» **EXERCICES À TRAITER**
1. Répondez aux questions suivantes à partir de l'extrait sur l'assurance protection juridique.
(a) Selon le ministre Geens, à partir de quelle année les primes seraient-elles déductibles fiscalement ?
(b) Quel est le taux de la taxe sur les assurances dont la police proposée en 2007 devait être exonérée ?
(c) Outre sa qualité d'avocat, quelle fonction Hugo Lamon exerce-t-il ?
2. Poursuivez l'extrait sur l'assurance protection juridique à partir de l'endroit où il s'arrête.

» **EXTRAIT FOURNI**
La classe moyenne n’a souvent pas les moyens d’aller en justice. Une assurance protection juridique prend en charge une partie des frais de justice. Mais est-ce suffisant ?
Il y a un an, le ministre de la Justice Koen Geens (CD&V) annonçait qu’il accorderait un incitant fiscal à quiconque souscrirait une assurance protection juridique. Le Conseil des ministres était arrivé à un accord sur la question. Cette proposition faisait partie d’un train de mesures plus large destiné à faciliter l’accès à la justice. Le ministre Geens a déclaré en interview que les primes seraient déjà déductibles fiscalement à partir de 2018. « Nous n’avons provisoirement pas plus de détails car les discussions sont encore en cours avec les partenaires sociaux », répond un porte-parole du ministre à la question de savoir où en est le projet. En coulisses, on apprend que les négociations sont plus difficiles que prévu.
L’idée du ministre Geens s’appuie sur un projet de son prédécesseur, Laurette Onkelinx (PS). En 2007, celle-ci avait lancé l’idée d’une police protection juridique meilleur marché, avec une prime d’un montant maximum de 144 euros exonérée de la taxe sur les assurances, qui est de 9,25 %. Cette exonération représente un gain de 15 euros environ pour le client. Mais la proposition de Laurette Onkelinx n’avait pas rencontré le succès attendu.
Entre deux chaises
« Le barreau est très certainement favorable à l’idée, déclare Hugo Lamon, avocat et porte-parole de l’Ordre des barreaux flamands. Tout le monde est d’accord pour dire qu’il y a un problème. Même aux prises avec une affaire compliquée, de moins en moins de ménages à double revenu vont en justice. Ce constat ne concerne pas les revenus élevés, qui n’ont pas de problème pour se payer les services d’un avocat. Nous ne parlons pas non plus des faibles revenus. Ceux-ci ont droit à l’aide juridique de deuxième ligne – les avocats pro deo – qui permet aux personnes les plus modestes de bénéficier gratuitement des conseils, de l’assistance et de la représentation d’avocats. La classe sociale concernée ici est la classe moyenne, qui se trouve entre deux chaises. »
Hugo Lamon fait remarquer que l’accès à la justice est bloqué parce qu’en quelques années, l’assistance juridique est devenue beaucoup plus chère. « La faute à une combinaison de différents facteurs : la suppression de l’exonération de la TVA pour les prestations des avocats et l’augmentation quasi concomitante des indemnités de procédure et des droits de greffe. »
L’indemnité de procédure est la partie forfaitaire des frais et des honoraires d’avocat de la partie adverse dont le paiement incombe à la partie perdante. Les droits de greffe comprennent les frais dus pour inscrire une affaire au rôle du tribunal, les frais de rédaction de documents par le greffe et les frais relatifs à l’établissement d’un document officiel permettant l’exécution d’un jugement.

» **DONNÉES BRUTES**
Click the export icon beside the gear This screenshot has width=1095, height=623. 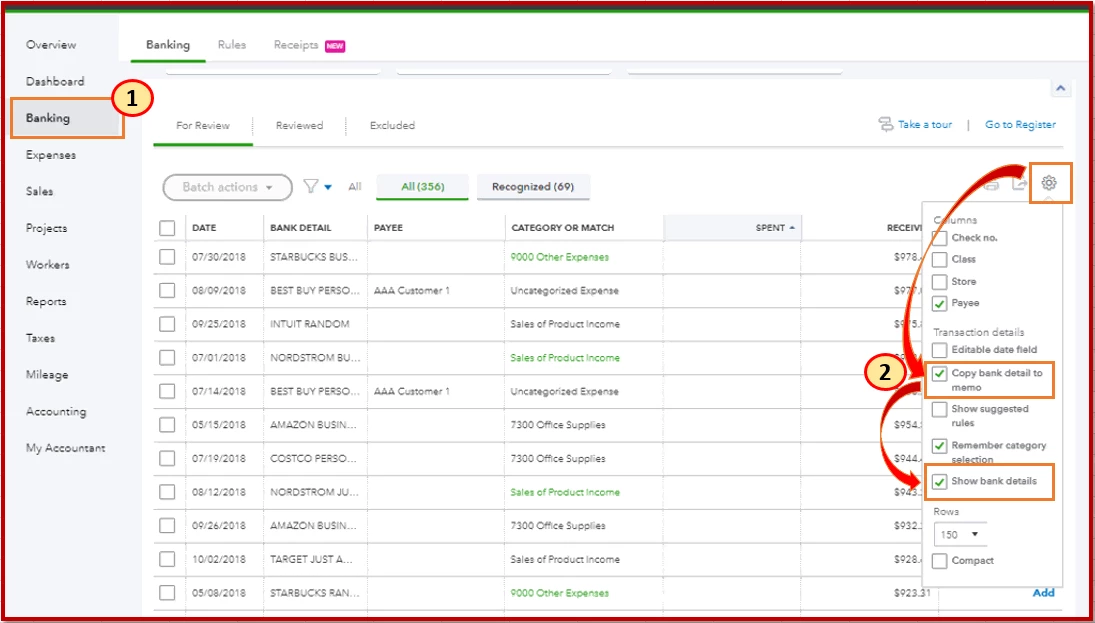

» **RÉPONSES DÉFINITIVES**
1.
(a) À partir de 2018.
(b) 9,25 %.
(c) Il est porte-parole de l'Ordre des barreaux flamands.

2.
Avocats conventionnés
Le ministre de la Justice souhaite que les avocats appliquent des tarifs fixes et veut fixer les tarifs pour certaines procédures. Cela signifie qu’il doit trouver des avocats qui soient prêts à travailler à ces tarifs, selon un système similaire à celui des médecins conventionnés dans le secteur des soins de santé. « Nous sommes habitués à définir nous-mêmes nos honoraires, indique Hugo Lamon. Il y a une diversité gigantesque et une grande différence dans l’offre de services entre avocats. L’un est davantage spécialisé dans un domaine précis. L’autre s’investit davantage dans ses dossiers. La proposition s’est heurtée à pas mal de critiques du côté de l’ordre des avocats. »
Le ministre ne veut pas toucher au libre choix de l’avocat. Celui qui souhaite faire appel à un avocat plus cher doit tout simplement y aller de sa poche. Mais Koen Geens veut que les avocats conventionnés s’engagent à appliquer systématiquement des tarifs fixes. « La dernière chose que j’ai entendue était que les avocats auraient le droit d’examiner la faisabilité de ces tarifs pour chaque dossier, confie Hugo Lamon. Il y a différentes pistes de réflexion mais à ma connaissance, aucune proposition concrète n’est sur la table. »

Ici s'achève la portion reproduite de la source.